* What needs to be done: Could you arrange the lines below as a Markdown table with the columns "No." and "Line", numbering each row and leaving out the blank lines?

──────

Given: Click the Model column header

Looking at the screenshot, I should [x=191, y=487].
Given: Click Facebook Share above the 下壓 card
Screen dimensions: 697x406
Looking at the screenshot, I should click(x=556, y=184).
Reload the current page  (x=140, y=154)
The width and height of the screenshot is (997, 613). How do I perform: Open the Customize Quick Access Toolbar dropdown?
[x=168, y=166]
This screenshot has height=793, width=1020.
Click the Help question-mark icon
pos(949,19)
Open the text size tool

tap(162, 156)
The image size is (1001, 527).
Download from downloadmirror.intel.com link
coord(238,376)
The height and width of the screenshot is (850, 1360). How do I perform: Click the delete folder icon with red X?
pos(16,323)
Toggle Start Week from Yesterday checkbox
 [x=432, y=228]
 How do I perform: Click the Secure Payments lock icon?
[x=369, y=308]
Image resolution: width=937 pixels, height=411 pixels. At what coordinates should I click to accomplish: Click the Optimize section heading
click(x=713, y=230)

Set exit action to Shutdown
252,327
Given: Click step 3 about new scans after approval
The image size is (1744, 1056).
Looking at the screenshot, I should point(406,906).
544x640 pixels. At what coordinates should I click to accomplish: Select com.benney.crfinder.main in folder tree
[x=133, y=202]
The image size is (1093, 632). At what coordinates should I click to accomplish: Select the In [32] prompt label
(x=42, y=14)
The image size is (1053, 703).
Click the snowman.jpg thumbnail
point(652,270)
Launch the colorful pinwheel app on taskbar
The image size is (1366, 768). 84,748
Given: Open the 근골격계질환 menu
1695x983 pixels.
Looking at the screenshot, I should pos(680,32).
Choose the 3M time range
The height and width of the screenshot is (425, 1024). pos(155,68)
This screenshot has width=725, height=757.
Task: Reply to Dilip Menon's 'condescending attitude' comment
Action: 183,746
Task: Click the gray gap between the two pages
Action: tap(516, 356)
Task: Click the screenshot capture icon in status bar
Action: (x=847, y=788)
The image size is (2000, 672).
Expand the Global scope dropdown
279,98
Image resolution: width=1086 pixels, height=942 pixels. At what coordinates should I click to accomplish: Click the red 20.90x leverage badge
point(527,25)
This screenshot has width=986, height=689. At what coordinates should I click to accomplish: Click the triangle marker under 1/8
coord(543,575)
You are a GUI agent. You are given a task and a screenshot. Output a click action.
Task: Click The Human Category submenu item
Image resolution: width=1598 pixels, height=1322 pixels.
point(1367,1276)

──────

* Response:
| No. | Line |
|---|---|
| 1 | Given: Click the Model column header |
| 2 | Looking at the screenshot, I should [x=191, y=487]. |
| 3 | Given: Click Facebook Share above the 下壓 card |
| 4 | Screen dimensions: 697x406 |
| 5 | Looking at the screenshot, I should click(x=556, y=184). |
| 6 | Reload the current page  (x=140, y=154) |
| 7 | The width and height of the screenshot is (997, 613). How do I perform: Open the Customize Quick Access Toolbar dropdown? |
| 8 | [x=168, y=166] |
| 9 | This screenshot has height=793, width=1020. |
| 10 | Click the Help question-mark icon |
| 11 | pos(949,19) |
| 12 | Open the text size tool |
| 13 | tap(162, 156) |
| 14 | The image size is (1001, 527). |
| 15 | Download from downloadmirror.intel.com link |
| 16 | coord(238,376) |
| 17 | The height and width of the screenshot is (850, 1360). How do I perform: Click the delete folder icon with red X? |
| 18 | pos(16,323) |
| 19 | Toggle Start Week from Yesterday checkbox |
| 20 |  [x=432, y=228] |
| 21 |  How do I perform: Click the Secure Payments lock icon? |
| 22 | [x=369, y=308] |
| 23 | Image resolution: width=937 pixels, height=411 pixels. At what coordinates should I click to accomplish: Click the Optimize section heading |
| 24 | click(x=713, y=230) |
| 25 | Set exit action to Shutdown |
| 26 | 252,327 |
| 27 | Given: Click step 3 about new scans after approval |
| 28 | The image size is (1744, 1056). |
| 29 | Looking at the screenshot, I should point(406,906). |
| 30 | 544x640 pixels. At what coordinates should I click to accomplish: Select com.benney.crfinder.main in folder tree |
| 31 | [x=133, y=202] |
| 32 | The image size is (1093, 632). At what coordinates should I click to accomplish: Select the In [32] prompt label |
| 33 | (x=42, y=14) |
| 34 | The image size is (1053, 703). |
| 35 | Click the snowman.jpg thumbnail |
| 36 | point(652,270) |
| 37 | Launch the colorful pinwheel app on taskbar |
| 38 | The image size is (1366, 768). 84,748 |
| 39 | Given: Open the 근골격계질환 menu |
| 40 | 1695x983 pixels. |
| 41 | Looking at the screenshot, I should pos(680,32). |
| 42 | Choose the 3M time range |
| 43 | The height and width of the screenshot is (425, 1024). pos(155,68) |
| 44 | This screenshot has width=725, height=757. |
| 45 | Task: Reply to Dilip Menon's 'condescending attitude' comment |
| 46 | Action: 183,746 |
| 47 | Task: Click the gray gap between the two pages |
| 48 | Action: tap(516, 356) |
| 49 | Task: Click the screenshot capture icon in status bar |
| 50 | Action: (x=847, y=788) |
| 51 | The image size is (2000, 672). |
| 52 | Expand the Global scope dropdown |
| 53 | 279,98 |
| 54 | Image resolution: width=1086 pixels, height=942 pixels. At what coordinates should I click to accomplish: Click the red 20.90x leverage badge |
| 55 | point(527,25) |
| 56 | This screenshot has width=986, height=689. At what coordinates should I click to accomplish: Click the triangle marker under 1/8 |
| 57 | coord(543,575) |
| 58 | You are a GUI agent. You are given a task and a screenshot. Output a click action. |
| 59 | Task: Click The Human Category submenu item |
| 60 | Image resolution: width=1598 pixels, height=1322 pixels. |
| 61 | point(1367,1276) |